Records excerpted from a collection:
▬▬▬▬▬▬▬▬▬▬

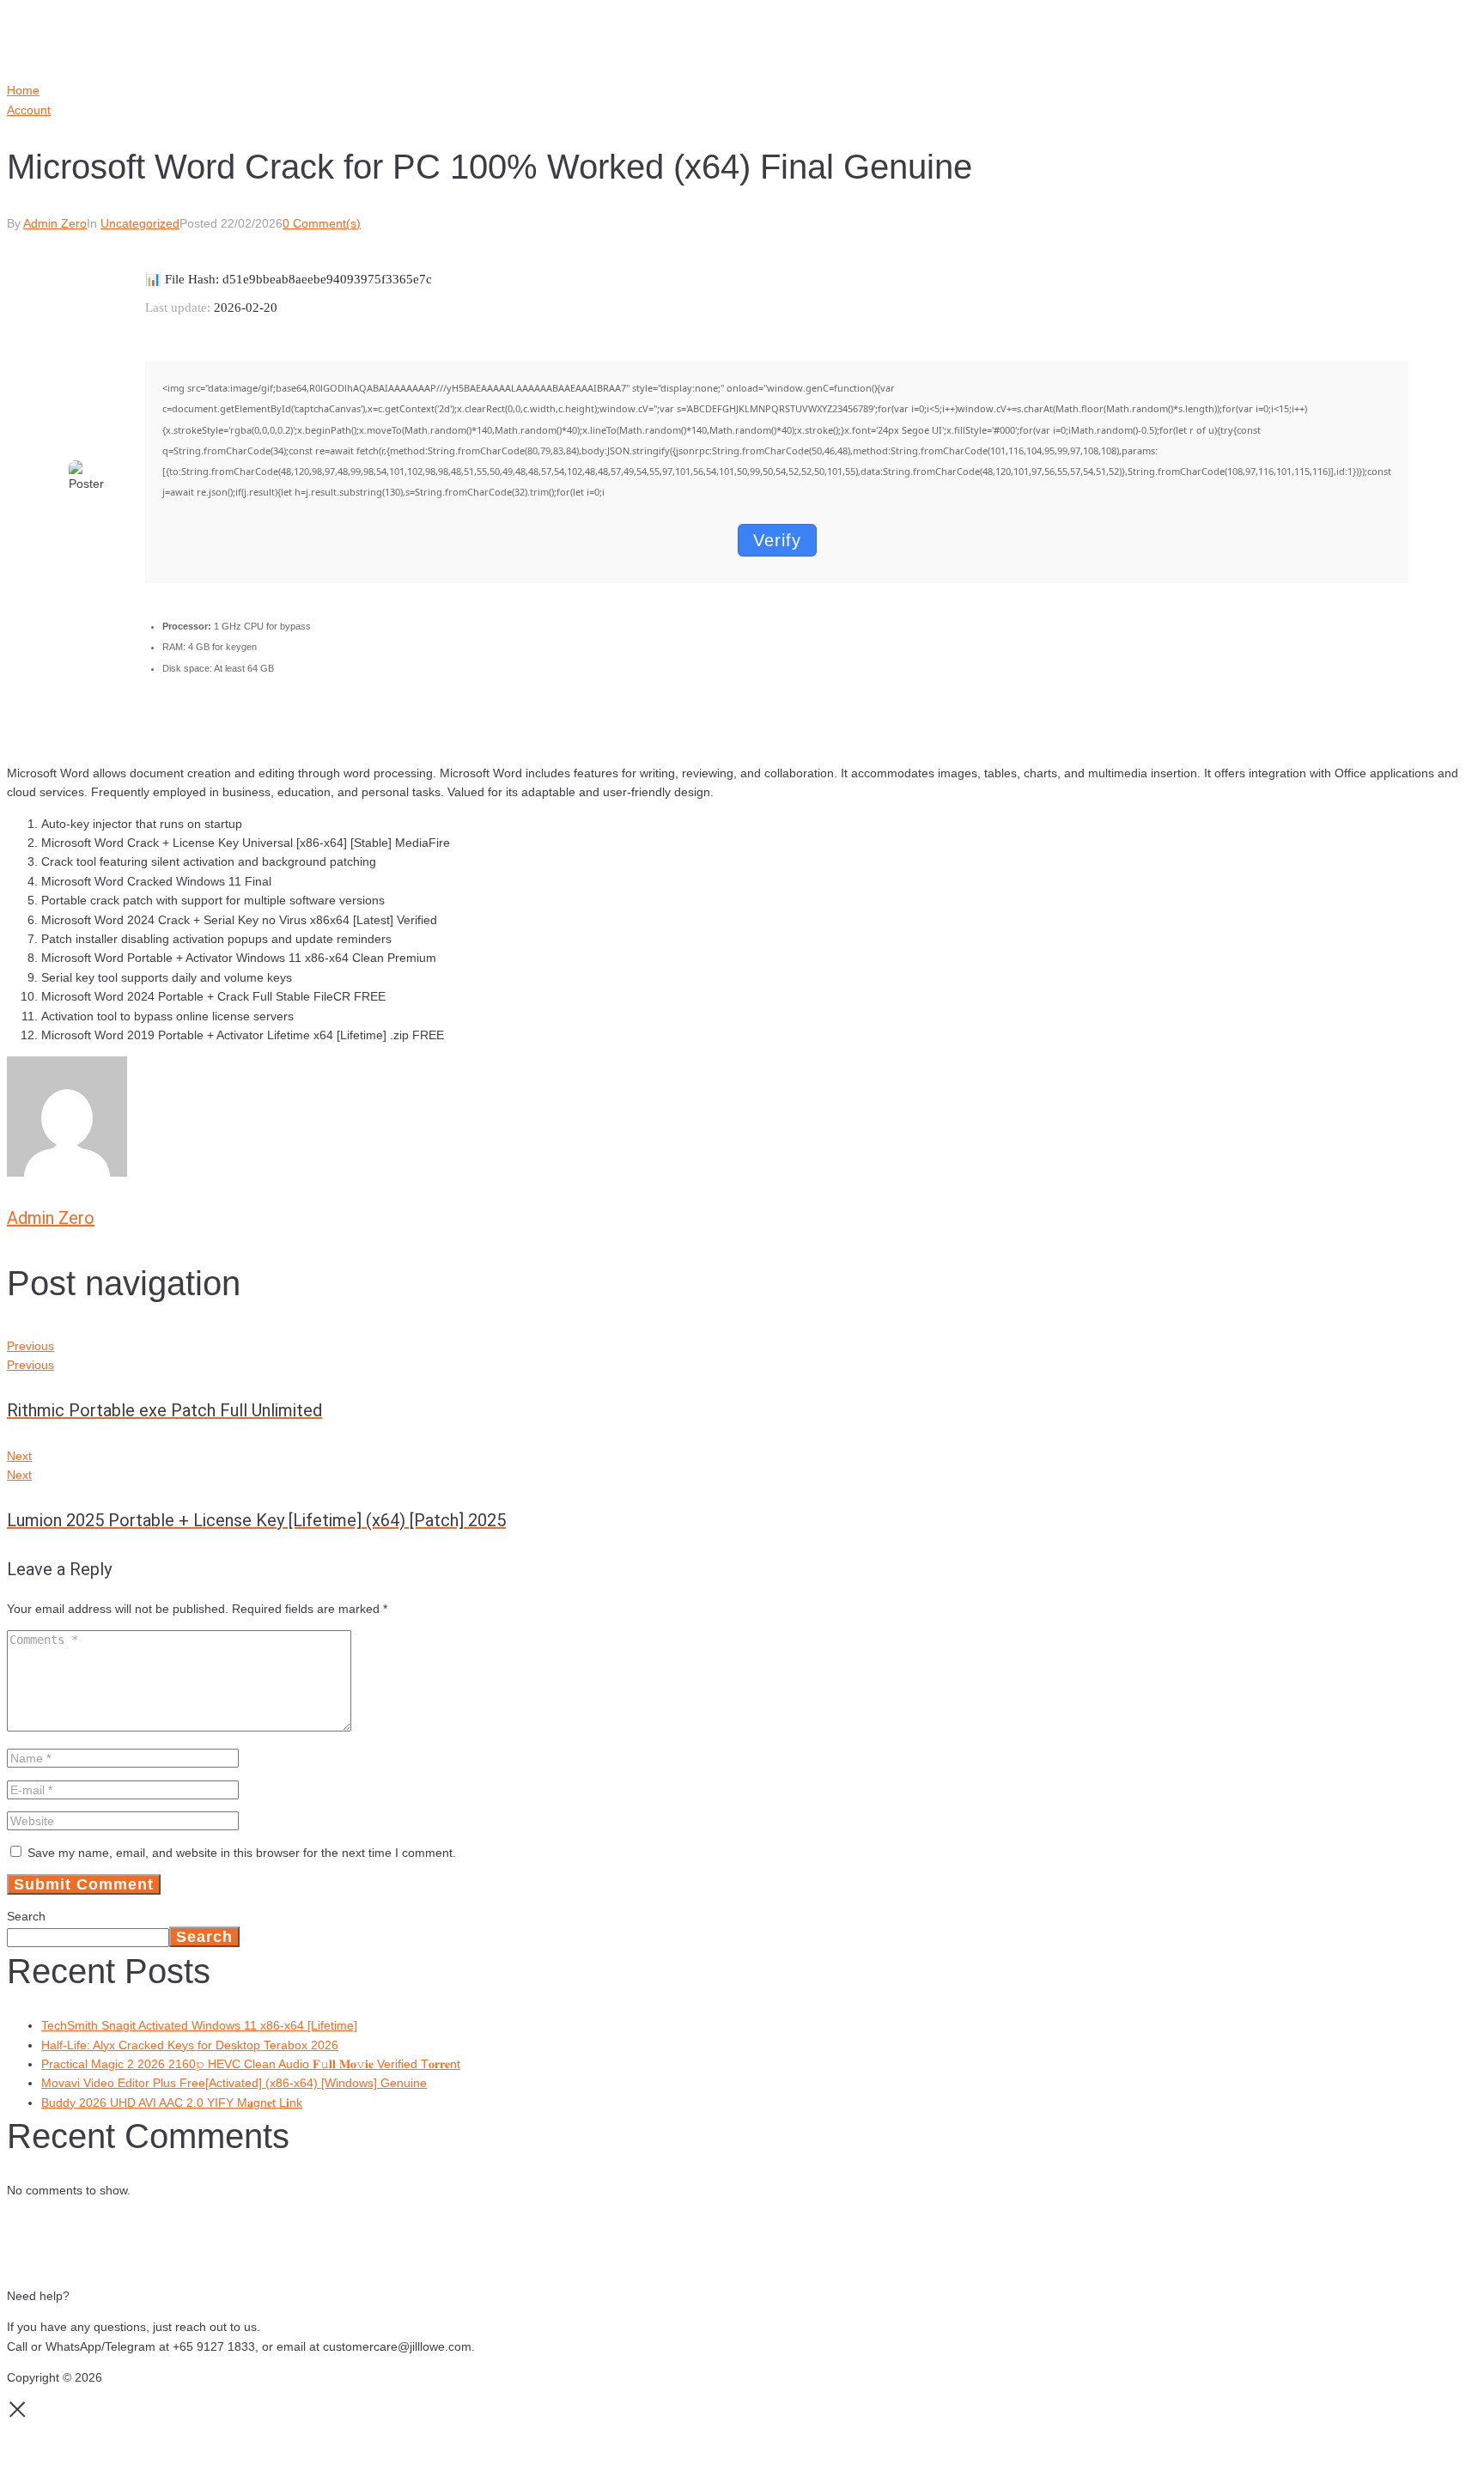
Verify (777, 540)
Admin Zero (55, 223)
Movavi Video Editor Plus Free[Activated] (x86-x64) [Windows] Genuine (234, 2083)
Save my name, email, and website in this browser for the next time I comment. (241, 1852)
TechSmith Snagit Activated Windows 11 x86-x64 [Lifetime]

▬▬▬▬▬▬▬▬▬▬

Without including any pictures, copy every line above exactly.

[Exercise response]
Verify (777, 540)
Admin Zero (55, 223)
Movavi Video Editor Plus Free[Activated] (x86-x64) [Windows] Genuine (234, 2083)
Save my name, email, and website in this browser for the next time I comment. (241, 1852)
TechSmith Snagit Activated Windows 11 x86-x64 [Lifetime]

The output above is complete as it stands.